In diesem Sinne wünschen wir eine frohe Weihnachtszeit und einen guten Rutsch ins Jahr 2015.

3 Kommentare zu “Die astrologischen Hintergründe von Christi Geburt

  1. Ich komme nicht umhin hier einzuhaken und anzumerken, dass nur „Die astronomischen Hintergründe von Christi Geburt“ gemeint sein kann. Zwar gab es um die angebliche Geburt Jesu noch keine Trennung zwischen Astrologie und Astronomie doch das Herausziehen des Orion ist ein astronomischen Phänomen! Trotzdem gefällt mir der Beitrag…

    • Danke für das Lob. Die Trennlinie zwischen Astrologie und Astronomie ist in diesem Fall sehr schmal. Klar, Astrologie hat heute fast ausschließlich mit Horoskopen zu tun, aber hier geht es doch schon eher um Sternendeutung (die astrologische Jagdszene um Orion) und weniger um die Wissenschaft der Astronomie.

  2. Ja da hab ich mich nicht so klar ausgedrückt und auch nicht auf den Punkt gebracht worum es mir eigentlich geht. Ist ja so, dass wenn die Sonne im Winter immer näher nach Süden wandert (nur scheinbar natürlich) der Winkel der eintreffenden Sonnenstrahlen immer flacher wird …das ist der Umstand durch den der Winter eigentlich erst in Kraft tritt.
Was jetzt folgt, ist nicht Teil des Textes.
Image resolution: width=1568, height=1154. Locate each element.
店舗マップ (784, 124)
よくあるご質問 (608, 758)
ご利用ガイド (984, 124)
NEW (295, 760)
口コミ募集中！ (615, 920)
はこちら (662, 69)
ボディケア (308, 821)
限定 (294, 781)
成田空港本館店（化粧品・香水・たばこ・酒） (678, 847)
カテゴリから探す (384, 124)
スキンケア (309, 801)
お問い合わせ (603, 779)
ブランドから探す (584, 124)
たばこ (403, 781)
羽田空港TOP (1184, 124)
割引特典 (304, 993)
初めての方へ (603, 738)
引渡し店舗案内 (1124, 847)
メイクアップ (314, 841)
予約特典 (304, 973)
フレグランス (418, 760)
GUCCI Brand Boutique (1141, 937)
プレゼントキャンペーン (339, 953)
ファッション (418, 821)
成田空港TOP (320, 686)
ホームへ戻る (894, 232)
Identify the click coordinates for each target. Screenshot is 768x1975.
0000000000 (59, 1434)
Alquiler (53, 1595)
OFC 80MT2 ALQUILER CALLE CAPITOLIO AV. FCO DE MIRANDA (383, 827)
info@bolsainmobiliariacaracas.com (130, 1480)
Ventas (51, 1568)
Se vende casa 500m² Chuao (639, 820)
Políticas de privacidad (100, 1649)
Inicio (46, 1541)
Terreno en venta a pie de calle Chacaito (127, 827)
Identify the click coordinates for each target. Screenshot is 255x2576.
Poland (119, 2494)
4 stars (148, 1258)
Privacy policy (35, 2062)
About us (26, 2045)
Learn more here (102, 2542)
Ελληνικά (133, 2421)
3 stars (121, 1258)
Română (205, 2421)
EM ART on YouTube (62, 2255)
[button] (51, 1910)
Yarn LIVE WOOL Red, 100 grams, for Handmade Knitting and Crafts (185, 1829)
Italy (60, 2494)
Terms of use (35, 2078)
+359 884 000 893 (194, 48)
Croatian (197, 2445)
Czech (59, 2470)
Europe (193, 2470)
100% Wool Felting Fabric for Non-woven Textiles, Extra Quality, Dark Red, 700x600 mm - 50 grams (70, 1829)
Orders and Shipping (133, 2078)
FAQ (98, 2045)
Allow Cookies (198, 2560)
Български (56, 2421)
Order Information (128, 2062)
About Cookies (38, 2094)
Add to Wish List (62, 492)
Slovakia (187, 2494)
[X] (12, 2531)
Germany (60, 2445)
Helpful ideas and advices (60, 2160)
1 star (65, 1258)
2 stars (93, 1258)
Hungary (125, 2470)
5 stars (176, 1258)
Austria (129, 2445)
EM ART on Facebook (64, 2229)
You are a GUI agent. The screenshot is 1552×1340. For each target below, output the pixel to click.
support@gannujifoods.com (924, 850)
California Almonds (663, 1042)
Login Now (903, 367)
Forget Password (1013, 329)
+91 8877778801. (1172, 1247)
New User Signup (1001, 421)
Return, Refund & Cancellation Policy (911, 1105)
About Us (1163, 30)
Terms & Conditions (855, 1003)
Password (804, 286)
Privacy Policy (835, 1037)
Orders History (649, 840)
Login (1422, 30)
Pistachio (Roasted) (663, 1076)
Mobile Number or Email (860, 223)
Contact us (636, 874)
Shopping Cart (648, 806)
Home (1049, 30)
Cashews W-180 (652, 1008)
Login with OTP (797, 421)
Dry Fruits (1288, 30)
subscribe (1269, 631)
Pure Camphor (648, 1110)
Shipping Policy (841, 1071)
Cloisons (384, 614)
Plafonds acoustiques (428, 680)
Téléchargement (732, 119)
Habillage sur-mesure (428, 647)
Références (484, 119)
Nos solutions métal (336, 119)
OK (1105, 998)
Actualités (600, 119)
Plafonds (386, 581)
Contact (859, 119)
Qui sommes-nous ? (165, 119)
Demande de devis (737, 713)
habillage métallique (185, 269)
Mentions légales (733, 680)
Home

Rund um Weihnachten haben dann viele Kulturen Weltweit ein Fest der Wiederkehr der Sonne gefeiert weil die Sonne ab diesen Zeitpunkt wieder Richtung Norden zieht, damit höher am Himmel steht und einen längeren Tag und einen steileren Winkel der eintreffenden Sonnenstrahlen ermöglicht. Also Sonne stirbt indem sie Richtung Süden hin schwächer wird (Winter). Um den 24sten bleibt sie scheinbar stehen und wandert dann nach Norden und erwacht damit wieder zum Leben (Sommer). Und da haben wirs…nach einer langen Phase des animistischen Denkens tritt der Mensch in eine Welt in der er an ein Leben nach dem Tod glaubt weil er dies von den Gestirnen so ableitet. Meiner Ansicht nach handelt es sich bei diesen Angelegenheiten um astronomische Beobachtung…aber mein heutiges Ich muss sich über mein gestriges Ich schon ein wenig ärgern. Hätte das nicht kommentieren sollen weil es nämlich ein Diskussion um des Kaisers Bart ist…ich versuche zwar schon lange Begriffe nicht ernst zu nehmen weil das je letztlich nur leer Hülsen sind aber bei dem Wort „Astrologie“ gehen mir eben schnell die Nerven durch…bitte um Verzeihung und wie schon gesagt ein gelungener Artikel…bin gespannt auf mehr!